Source records:
▽

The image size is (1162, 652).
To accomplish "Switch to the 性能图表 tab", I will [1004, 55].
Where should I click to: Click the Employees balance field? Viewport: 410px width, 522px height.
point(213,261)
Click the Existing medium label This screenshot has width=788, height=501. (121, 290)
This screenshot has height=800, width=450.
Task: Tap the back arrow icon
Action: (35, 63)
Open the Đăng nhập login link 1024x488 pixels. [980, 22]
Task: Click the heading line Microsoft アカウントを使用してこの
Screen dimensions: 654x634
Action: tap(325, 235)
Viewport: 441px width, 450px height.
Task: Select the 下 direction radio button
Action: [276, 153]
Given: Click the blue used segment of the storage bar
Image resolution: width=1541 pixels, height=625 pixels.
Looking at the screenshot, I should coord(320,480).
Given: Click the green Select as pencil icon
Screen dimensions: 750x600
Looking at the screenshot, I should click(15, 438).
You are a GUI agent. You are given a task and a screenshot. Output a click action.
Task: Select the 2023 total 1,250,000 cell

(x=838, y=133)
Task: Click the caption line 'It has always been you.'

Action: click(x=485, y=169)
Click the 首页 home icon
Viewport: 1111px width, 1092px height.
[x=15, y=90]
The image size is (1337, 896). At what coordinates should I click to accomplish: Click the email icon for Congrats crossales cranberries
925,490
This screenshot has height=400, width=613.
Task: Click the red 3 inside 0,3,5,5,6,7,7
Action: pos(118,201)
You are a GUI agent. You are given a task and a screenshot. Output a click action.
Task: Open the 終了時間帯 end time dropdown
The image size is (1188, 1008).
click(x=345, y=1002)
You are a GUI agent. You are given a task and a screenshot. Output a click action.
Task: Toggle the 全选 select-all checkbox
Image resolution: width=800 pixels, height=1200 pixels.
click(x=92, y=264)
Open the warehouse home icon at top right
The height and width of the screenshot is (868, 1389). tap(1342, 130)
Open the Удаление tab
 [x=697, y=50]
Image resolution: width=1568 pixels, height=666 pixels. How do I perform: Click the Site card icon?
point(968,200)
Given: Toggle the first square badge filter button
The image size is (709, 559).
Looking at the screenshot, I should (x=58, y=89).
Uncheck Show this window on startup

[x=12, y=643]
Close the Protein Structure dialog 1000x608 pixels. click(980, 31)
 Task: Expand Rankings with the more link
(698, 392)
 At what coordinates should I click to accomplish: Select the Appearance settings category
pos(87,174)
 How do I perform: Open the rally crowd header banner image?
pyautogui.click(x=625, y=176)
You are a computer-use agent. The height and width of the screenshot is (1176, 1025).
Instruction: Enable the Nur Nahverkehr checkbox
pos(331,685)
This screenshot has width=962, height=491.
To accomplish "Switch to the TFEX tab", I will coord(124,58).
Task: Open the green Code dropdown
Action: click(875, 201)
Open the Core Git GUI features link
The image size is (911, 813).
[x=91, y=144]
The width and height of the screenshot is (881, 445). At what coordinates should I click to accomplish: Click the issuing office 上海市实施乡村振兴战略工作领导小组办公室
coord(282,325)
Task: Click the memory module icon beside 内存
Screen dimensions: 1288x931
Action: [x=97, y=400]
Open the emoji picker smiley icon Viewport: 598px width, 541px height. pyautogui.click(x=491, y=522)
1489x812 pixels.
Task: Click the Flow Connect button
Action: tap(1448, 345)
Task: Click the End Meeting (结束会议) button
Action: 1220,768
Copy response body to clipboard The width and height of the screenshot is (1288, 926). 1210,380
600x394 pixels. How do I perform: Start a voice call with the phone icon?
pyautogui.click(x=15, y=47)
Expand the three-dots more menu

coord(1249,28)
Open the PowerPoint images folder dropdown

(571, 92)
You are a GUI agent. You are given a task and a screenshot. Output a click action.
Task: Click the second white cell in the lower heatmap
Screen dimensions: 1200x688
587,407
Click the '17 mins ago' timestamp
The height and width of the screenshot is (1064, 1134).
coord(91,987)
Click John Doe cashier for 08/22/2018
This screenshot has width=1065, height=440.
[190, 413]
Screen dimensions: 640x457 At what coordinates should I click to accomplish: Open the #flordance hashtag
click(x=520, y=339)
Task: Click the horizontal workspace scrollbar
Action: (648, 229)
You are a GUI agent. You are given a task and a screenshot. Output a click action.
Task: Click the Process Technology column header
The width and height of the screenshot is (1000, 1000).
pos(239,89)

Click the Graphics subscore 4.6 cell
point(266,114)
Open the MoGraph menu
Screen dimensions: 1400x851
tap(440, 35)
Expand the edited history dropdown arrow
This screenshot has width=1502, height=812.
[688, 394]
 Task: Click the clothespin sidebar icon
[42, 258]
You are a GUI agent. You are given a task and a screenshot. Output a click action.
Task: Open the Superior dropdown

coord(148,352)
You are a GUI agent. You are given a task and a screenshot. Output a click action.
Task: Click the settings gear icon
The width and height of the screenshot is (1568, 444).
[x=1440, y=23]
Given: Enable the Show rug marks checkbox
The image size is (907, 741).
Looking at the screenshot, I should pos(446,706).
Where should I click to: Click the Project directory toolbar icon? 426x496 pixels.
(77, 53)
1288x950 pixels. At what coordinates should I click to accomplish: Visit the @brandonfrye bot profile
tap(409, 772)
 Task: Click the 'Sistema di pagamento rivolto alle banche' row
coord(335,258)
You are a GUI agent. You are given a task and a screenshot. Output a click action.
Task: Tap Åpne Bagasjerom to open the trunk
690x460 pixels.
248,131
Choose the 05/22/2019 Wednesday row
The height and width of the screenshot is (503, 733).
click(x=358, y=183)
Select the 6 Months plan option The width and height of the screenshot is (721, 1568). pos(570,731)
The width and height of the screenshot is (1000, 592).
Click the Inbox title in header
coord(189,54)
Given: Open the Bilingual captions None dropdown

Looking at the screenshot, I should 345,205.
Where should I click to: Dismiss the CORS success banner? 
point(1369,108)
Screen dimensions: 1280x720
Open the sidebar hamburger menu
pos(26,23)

△

#### EXERCISE GOAL
Set the records down again in full, exactly as they read.

#### ANSWER BOX
The image size is (1162, 652).
To accomplish "Switch to the 性能图表 tab", I will [1004, 55].
Where should I click to: Click the Employees balance field? Viewport: 410px width, 522px height.
point(213,261)
Click the Existing medium label This screenshot has width=788, height=501. (121, 290)
This screenshot has height=800, width=450.
Task: Tap the back arrow icon
Action: (35, 63)
Open the Đăng nhập login link 1024x488 pixels. [980, 22]
Task: Click the heading line Microsoft アカウントを使用してこの
Screen dimensions: 654x634
Action: tap(325, 235)
Viewport: 441px width, 450px height.
Task: Select the 下 direction radio button
Action: [276, 153]
Given: Click the blue used segment of the storage bar
Image resolution: width=1541 pixels, height=625 pixels.
Looking at the screenshot, I should coord(320,480).
Given: Click the green Select as pencil icon
Screen dimensions: 750x600
Looking at the screenshot, I should click(15, 438).
You are a GUI agent. You are given a task and a screenshot. Output a click action.
Task: Select the 2023 total 1,250,000 cell

(x=838, y=133)
Task: Click the caption line 'It has always been you.'

Action: click(x=485, y=169)
Click the 首页 home icon
Viewport: 1111px width, 1092px height.
[x=15, y=90]
The image size is (1337, 896). At what coordinates should I click to accomplish: Click the email icon for Congrats crossales cranberries
925,490
This screenshot has height=400, width=613.
Task: Click the red 3 inside 0,3,5,5,6,7,7
Action: pos(118,201)
You are a GUI agent. You are given a task and a screenshot. Output a click action.
Task: Open the 終了時間帯 end time dropdown
The image size is (1188, 1008).
click(x=345, y=1002)
You are a GUI agent. You are given a task and a screenshot. Output a click action.
Task: Toggle the 全选 select-all checkbox
Image resolution: width=800 pixels, height=1200 pixels.
click(x=92, y=264)
Open the warehouse home icon at top right
The height and width of the screenshot is (868, 1389). tap(1342, 130)
Open the Удаление tab
 [x=697, y=50]
Image resolution: width=1568 pixels, height=666 pixels. How do I perform: Click the Site card icon?
point(968,200)
Given: Toggle the first square badge filter button
The image size is (709, 559).
Looking at the screenshot, I should (x=58, y=89).
Uncheck Show this window on startup

[x=12, y=643]
Close the Protein Structure dialog 1000x608 pixels. click(980, 31)
 Task: Expand Rankings with the more link
(698, 392)
 At what coordinates should I click to accomplish: Select the Appearance settings category
pos(87,174)
 How do I perform: Open the rally crowd header banner image?
pyautogui.click(x=625, y=176)
You are a computer-use agent. The height and width of the screenshot is (1176, 1025).
Instruction: Enable the Nur Nahverkehr checkbox
pos(331,685)
This screenshot has width=962, height=491.
To accomplish "Switch to the TFEX tab", I will coord(124,58).
Task: Open the green Code dropdown
Action: click(875, 201)
Open the Core Git GUI features link
The image size is (911, 813).
[x=91, y=144]
The width and height of the screenshot is (881, 445). At what coordinates should I click to accomplish: Click the issuing office 上海市实施乡村振兴战略工作领导小组办公室
coord(282,325)
Task: Click the memory module icon beside 内存
Screen dimensions: 1288x931
Action: [x=97, y=400]
Open the emoji picker smiley icon Viewport: 598px width, 541px height. pyautogui.click(x=491, y=522)
1489x812 pixels.
Task: Click the Flow Connect button
Action: tap(1448, 345)
Task: Click the End Meeting (结束会议) button
Action: 1220,768
Copy response body to clipboard The width and height of the screenshot is (1288, 926). 1210,380
600x394 pixels. How do I perform: Start a voice call with the phone icon?
pyautogui.click(x=15, y=47)
Expand the three-dots more menu

coord(1249,28)
Open the PowerPoint images folder dropdown

(571, 92)
You are a GUI agent. You are given a task and a screenshot. Output a click action.
Task: Click the second white cell in the lower heatmap
Screen dimensions: 1200x688
587,407
Click the '17 mins ago' timestamp
The height and width of the screenshot is (1064, 1134).
coord(91,987)
Click John Doe cashier for 08/22/2018
This screenshot has width=1065, height=440.
[190, 413]
Screen dimensions: 640x457 At what coordinates should I click to accomplish: Open the #flordance hashtag
click(x=520, y=339)
Task: Click the horizontal workspace scrollbar
Action: (648, 229)
You are a GUI agent. You are given a task and a screenshot. Output a click action.
Task: Click the Process Technology column header
The width and height of the screenshot is (1000, 1000).
pos(239,89)

Click the Graphics subscore 4.6 cell
point(266,114)
Open the MoGraph menu
Screen dimensions: 1400x851
tap(440, 35)
Expand the edited history dropdown arrow
This screenshot has width=1502, height=812.
[688, 394]
 Task: Click the clothespin sidebar icon
[42, 258]
You are a GUI agent. You are given a task and a screenshot. Output a click action.
Task: Open the Superior dropdown

coord(148,352)
You are a GUI agent. You are given a task and a screenshot. Output a click action.
Task: Click the settings gear icon
The width and height of the screenshot is (1568, 444).
[x=1440, y=23]
Given: Enable the Show rug marks checkbox
The image size is (907, 741).
Looking at the screenshot, I should pos(446,706).
Where should I click to: Click the Project directory toolbar icon? 426x496 pixels.
(77, 53)
1288x950 pixels. At what coordinates should I click to accomplish: Visit the @brandonfrye bot profile
tap(409, 772)
 Task: Click the 'Sistema di pagamento rivolto alle banche' row
coord(335,258)
You are a GUI agent. You are given a task and a screenshot. Output a click action.
Task: Tap Åpne Bagasjerom to open the trunk
690x460 pixels.
248,131
Choose the 05/22/2019 Wednesday row
The height and width of the screenshot is (503, 733).
click(x=358, y=183)
Select the 6 Months plan option The width and height of the screenshot is (721, 1568). pos(570,731)
The width and height of the screenshot is (1000, 592).
Click the Inbox title in header
coord(189,54)
Given: Open the Bilingual captions None dropdown

Looking at the screenshot, I should 345,205.
Where should I click to: Dismiss the CORS success banner? 
point(1369,108)
Screen dimensions: 1280x720
Open the sidebar hamburger menu
pos(26,23)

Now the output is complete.